Today’s meeting wasn’t as emotional as past meetings. Maybe it is because of the hockey game tonight, that makes me nervous and anxiety ridden. I don’t know.
I talked about my anxiety ridden physical and that God damn number. Others talks of their food plan. My food plan isn’t really a plan. I have 3 goals:
- Eat 3 meals or 2 with snack on excessively sleepy days. I sometimes have a hard time eating 3.
- Have fruits and/or vegetables with each meal. I have a hard time with that lately also.
- Drink fluid. I often forget.
Not really a plan but daily goals I guess.
I talked a little bit about my cold Mom. If I had gotten treatment back then (and saved myself a lot of problems), I am not sure how she would have reacted. She was cold and slightly delusional saving “her” money to buy a diamond tennis bracelet while we did not have food to eat. I can’t imagine it would have gone well.

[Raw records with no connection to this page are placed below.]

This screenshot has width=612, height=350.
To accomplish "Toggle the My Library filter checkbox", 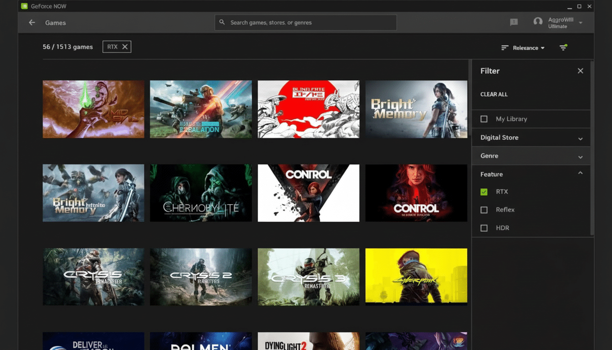I will coord(484,118).
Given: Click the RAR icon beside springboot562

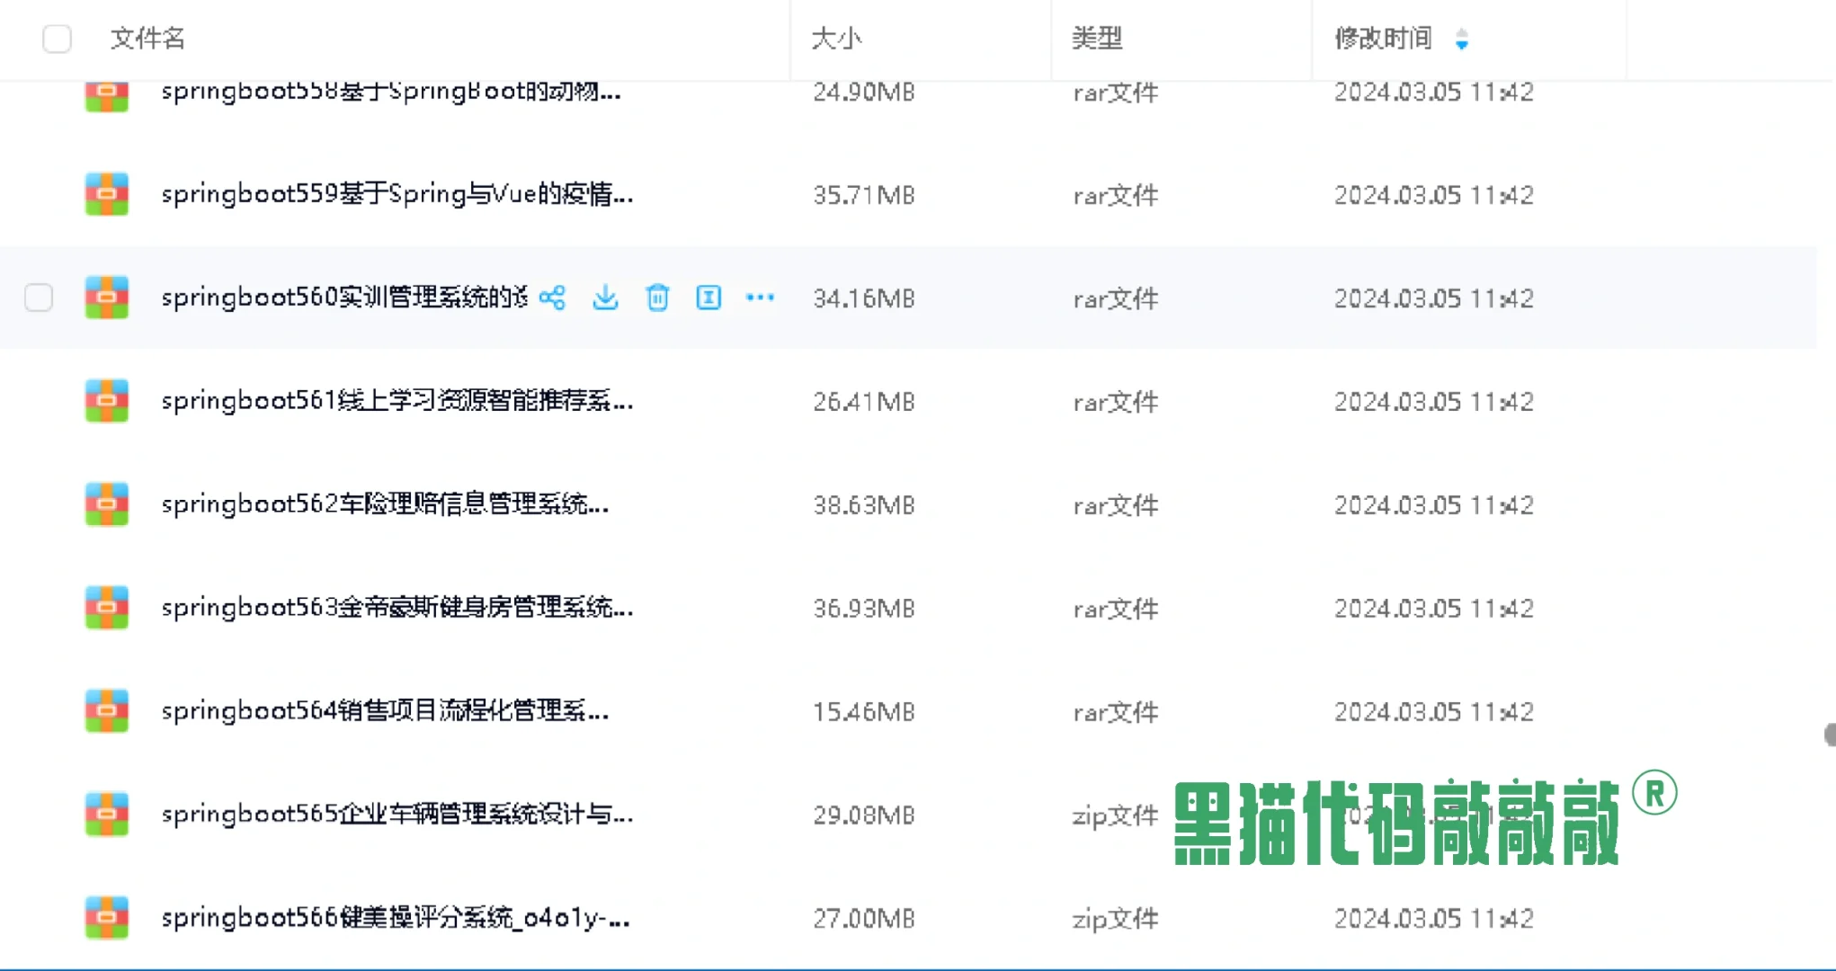Looking at the screenshot, I should pyautogui.click(x=105, y=503).
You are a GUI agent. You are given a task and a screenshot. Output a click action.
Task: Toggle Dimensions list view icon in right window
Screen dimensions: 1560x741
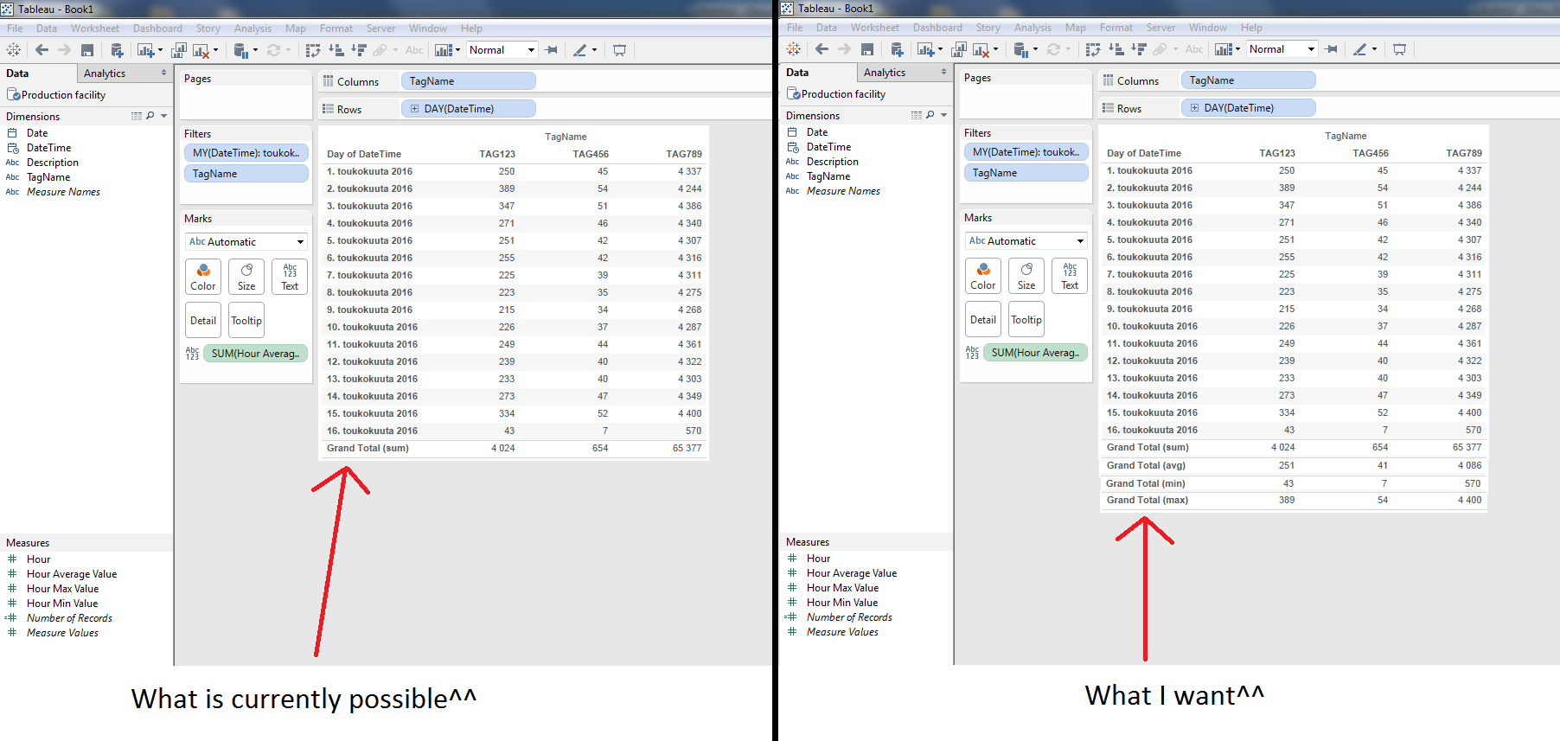pos(917,115)
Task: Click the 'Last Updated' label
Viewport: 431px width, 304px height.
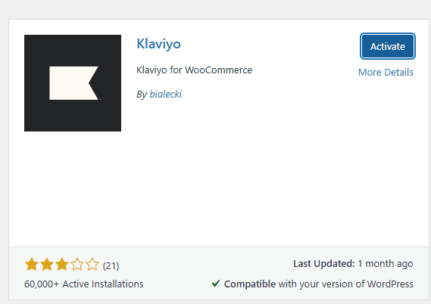Action: point(324,264)
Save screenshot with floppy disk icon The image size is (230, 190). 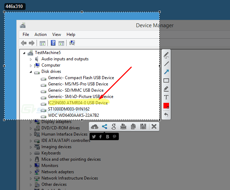pos(143,127)
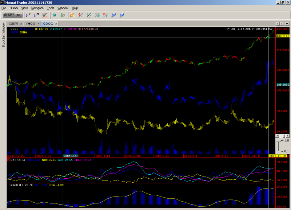The image size is (291, 210).
Task: Click the pencil chart drawing icon
Action: [28, 15]
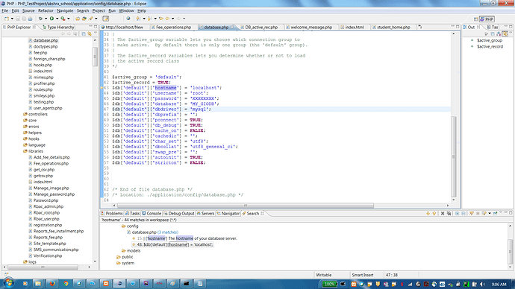The width and height of the screenshot is (515, 289).
Task: Toggle Mark Occurrences in the toolbar
Action: [x=106, y=19]
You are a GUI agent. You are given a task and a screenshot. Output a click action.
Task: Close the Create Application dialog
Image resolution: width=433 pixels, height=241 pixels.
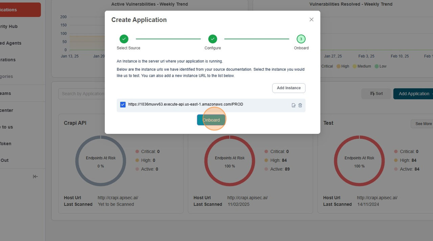pyautogui.click(x=311, y=20)
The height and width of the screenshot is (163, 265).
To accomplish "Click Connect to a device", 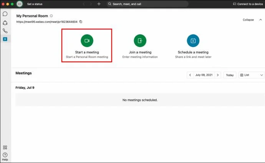I will tap(247, 4).
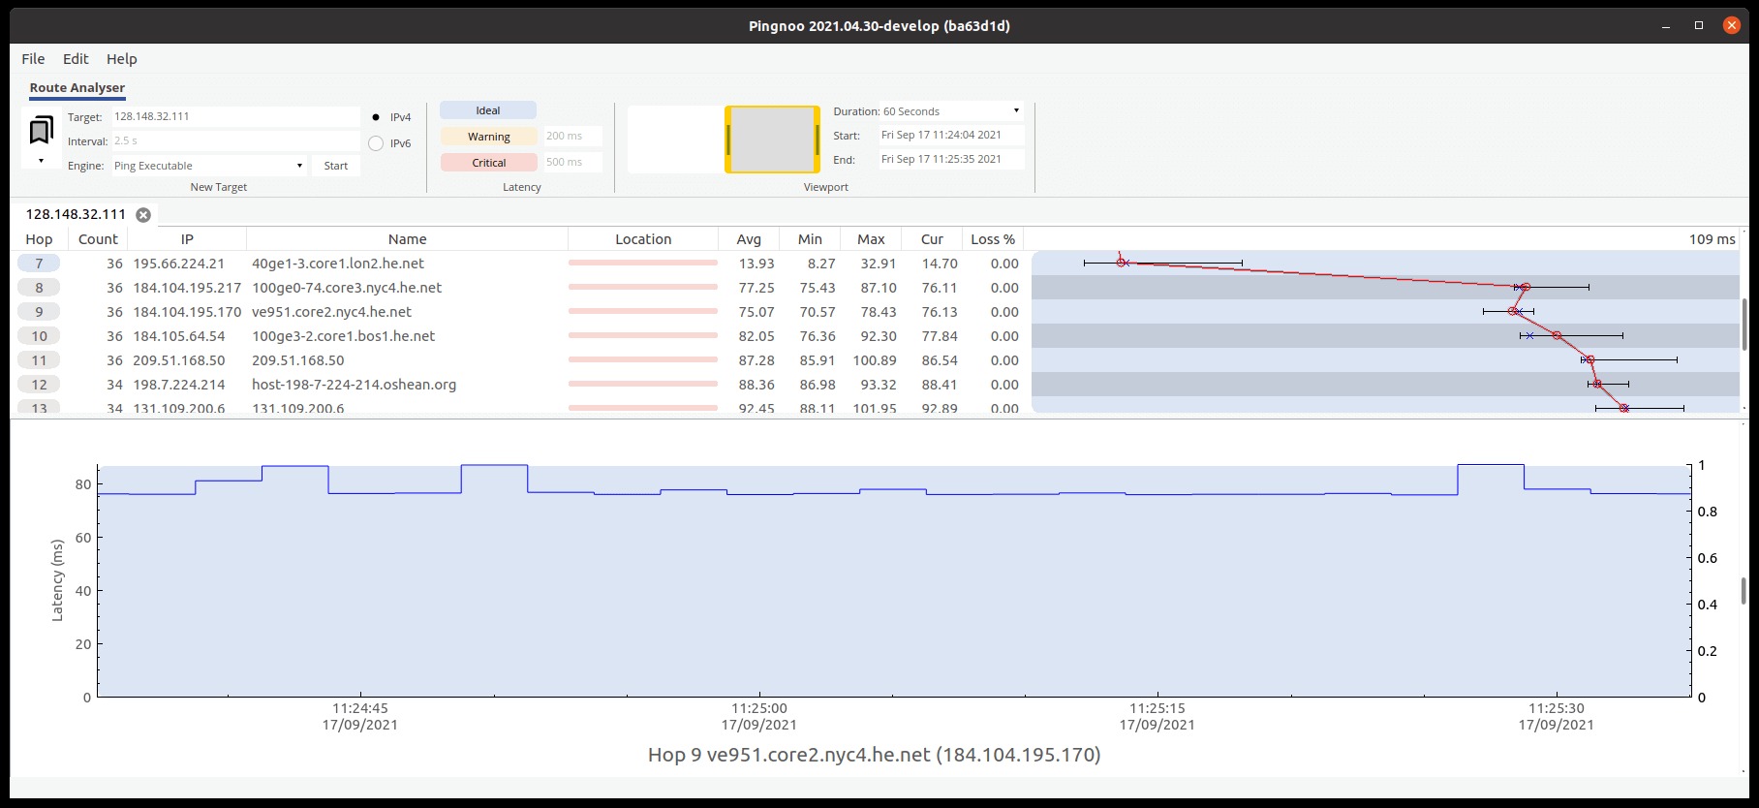The width and height of the screenshot is (1759, 808).
Task: Click the Ideal latency color swatch
Action: (x=488, y=110)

The topic changed to music and upbeat songs like Lady Gaga’s music. People were yelling out upbeat, happy songs they listen to get going. What do I listen to get out of my down zone or off of the couch?
Not upbeat songs. The songs I listen to have progressively gotten bitter and sadder as I have gotten older. Maybe I just want to wallow in my misery but maybe Gaslight Anthem can be considered upbeat? I don’t really know any of Lady Gaga’s music.
I suppose AC/DC could possibly be considered upbeat. Maybe Ray LaMontagne but really, he sings about Trouble, which is a great song. I love that commercial where the dog is trying to protect his bone.
Maybe I can resurrect some Depeche Mode or Erasure from college. At least the memories, while fuzzy from excessive drinking, are good. Or I could go way back to middle school and listen to the GoGo’s. I am going on the cruise next week!
Can a bitter, somewhat melancholy song be uplifting? Music in general, except for Morrissey, makes me happy. Morrissey makes me want to jump off of a cliff. I will have to explore happier music.